Your partner did not “make you” flooded. Your nervous system responded to what was happening, and managing that response is yours to do. Did you take ownership of your activation, or did you treat it as something done to you? Can you identify what flooding feels like in your body (racing heart, tunnel vision, inability to hold a thought, etc)? Did you recognize it before you hit the point of no return, or did you blow past it? Specifically:
- When you flooded, you took an effective break. At least 20 minutes, doing something genuinely calming, not replaying the argument or building your case. Did you actually calm down, or did you just stop talking while staying activated?
- When your partner needed a break, you let them go. Without following them, escalating on the way out, or treating their need for space as rejection or abandonment. Did you treat the break as a strategy or as a threat?
- You came back. You took the break and returned rather than using distance as punishment or avoidance. Did you come back after the 20 minutes, and did you signal that you were ready?
Step 6: You made a genuine repair attempt, including ownership without conditions.
A repair attempt is anything meant to stop the slide: A pause, a touch, an apology, a subject change. An apology that includes “but” or “if” is not ownership. Did you try? Did you let your partner’s attempts land? Did you allow your partner to have their own experience of reality, or did you override it by telling them what they were “really” feeling or what was “really” happening? In other words, did you respect that, or did you argue with it? Did you actually, as a part of the repair, state your real complaint underneath your version of the fight in one sentence? Something that starts with “I needed” or “I felt.” Not “you always” or “you never.” Can you actually articulate what the actual hurt under the argument was for you, without naming your partner’s behavior?
Step 7: You are not arriving at your next session with the conclusion already drawn.
“I’ve already made up my mind,” “I don’t know if I want to stay together anymore,” “I’m done,” and “I want a divorce” are all predetermined answers wearing the costume of a question. If you have already decided what the outcome of this session should be, you are not coming in to work. You are coming in for confirmation. Are you willing to be moved? If not, the session is irrelevant and should be rescheduled.

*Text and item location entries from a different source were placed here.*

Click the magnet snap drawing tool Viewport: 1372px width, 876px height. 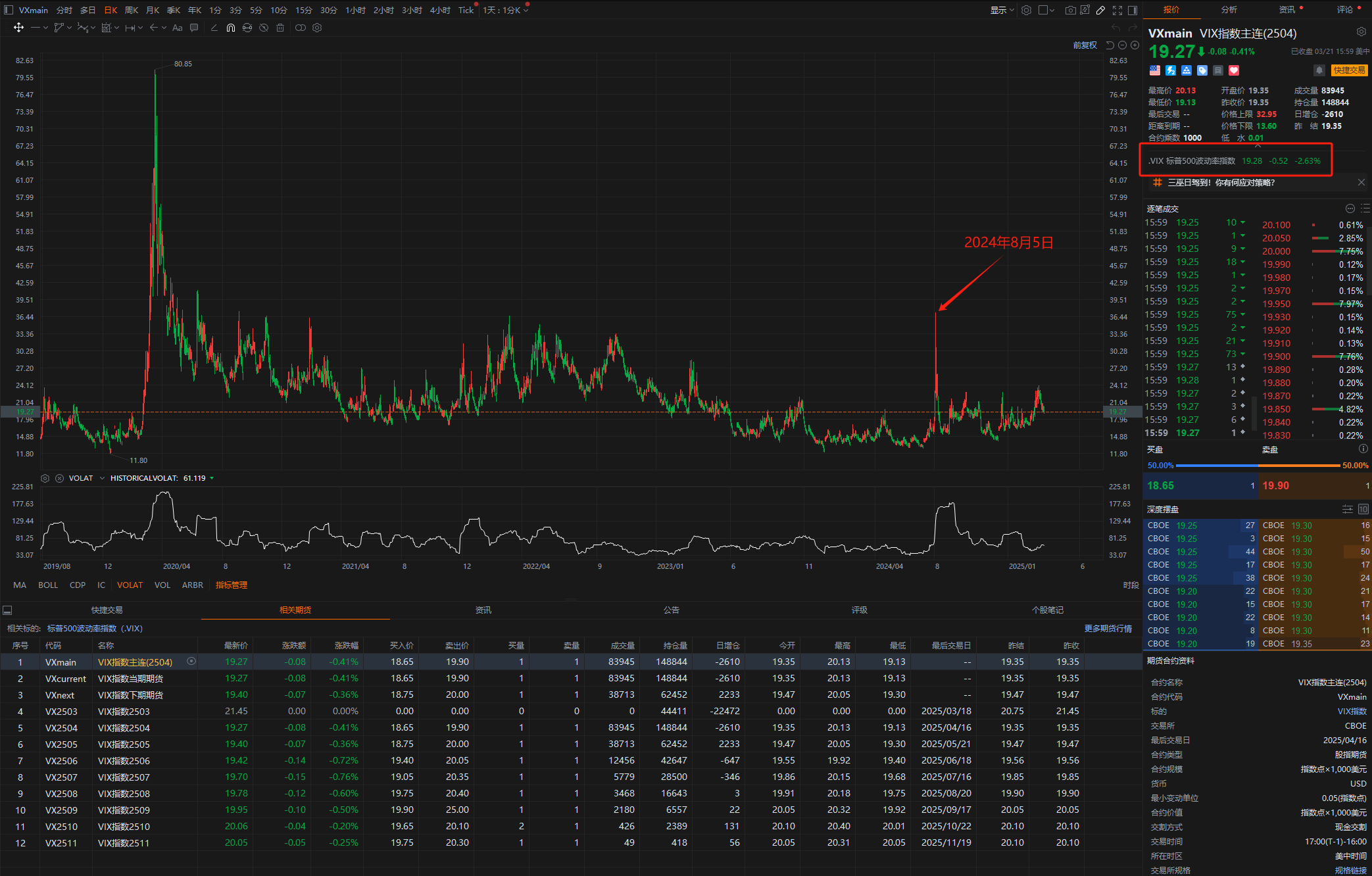tap(230, 28)
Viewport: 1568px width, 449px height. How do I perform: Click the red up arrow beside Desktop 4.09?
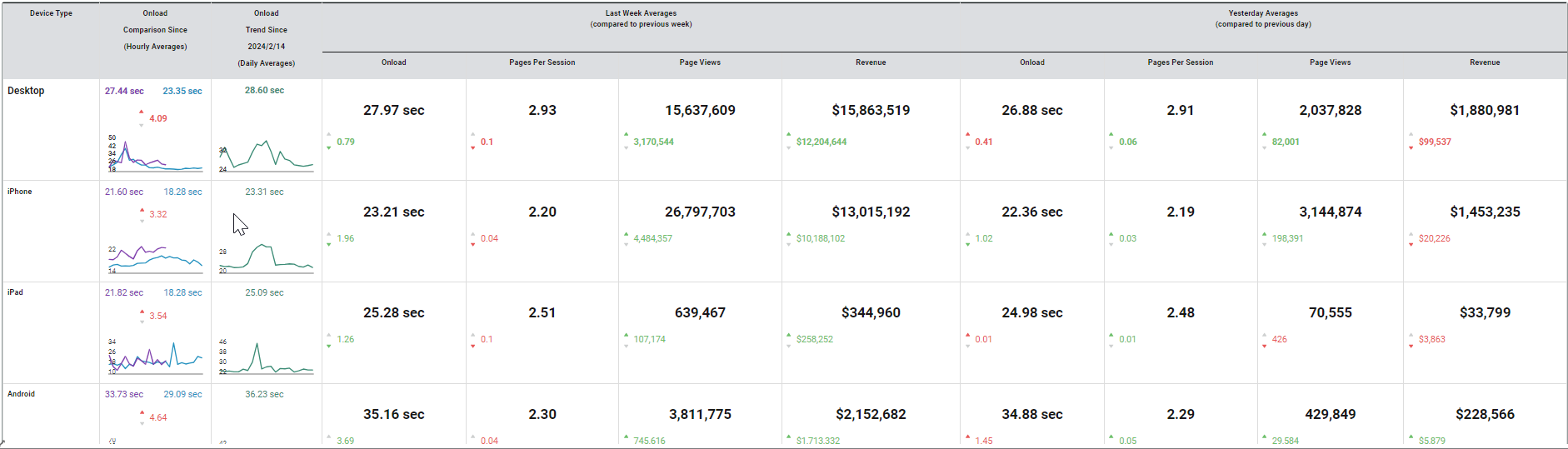[x=142, y=112]
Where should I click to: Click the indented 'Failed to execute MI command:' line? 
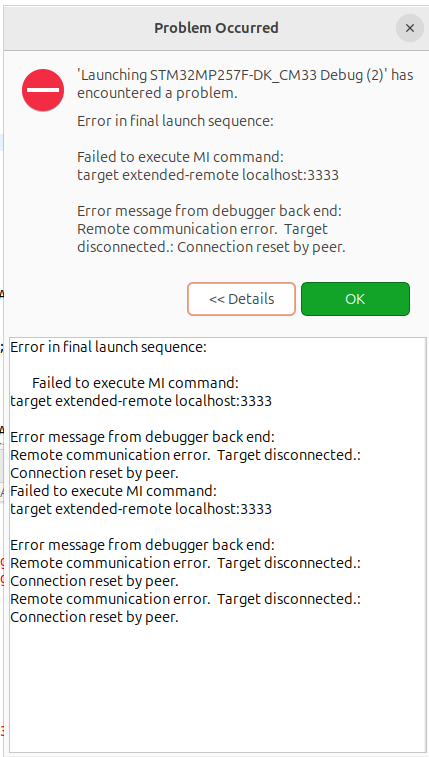136,383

Step 8: Active alcohol or drug use is not an unspoken variable in this relationship.
If one or both partners are using alcohol or other substances regularly, and that use is affecting communication, emotional availability, or the ability to engage with practicing your new relationship skills, this must be named and actively addressed before any additional work together continues. This is not a moral judgment. It is a functional requirement.
Relationship skills practiced together require access to emotional regulation and cognitive processing that substance use impairs. When active use is a recurring pattern between sessions or between modules, the work done here does not hold. These skills are designed to be practiced in a clear-headed state. If that condition is not consistently available, continuing is not productive for either partner. Before the work continues:
- The partner whose alcohol or drug use is a factor must be able to name specifically what they are doing to address it. Not “I’m cutting back.” What, specifically, and with what accountability structure.
- The other partner must be able to confirm that the between-session environment is sufficiently stable to practice the material. If they cannot, that answer is itself the answer.
- If neither of those conditions is met, the next step is a scheduled accountability session before any further relationship work is done.
Continuing to work on the relationship while working around active substance use is not a workaround. It is a way of building on a foundation the work is not allowed to touch.
Final Thoughts
You won’t have perfect answers for all of these (except for Step 1, which is non-negotiable). However, your willingness to attend to (and take ownership of) each of these questions will directly affect whether your next session will be one in which you have a chance to stabilize your situation, or one where you attempt to use the session to litigate.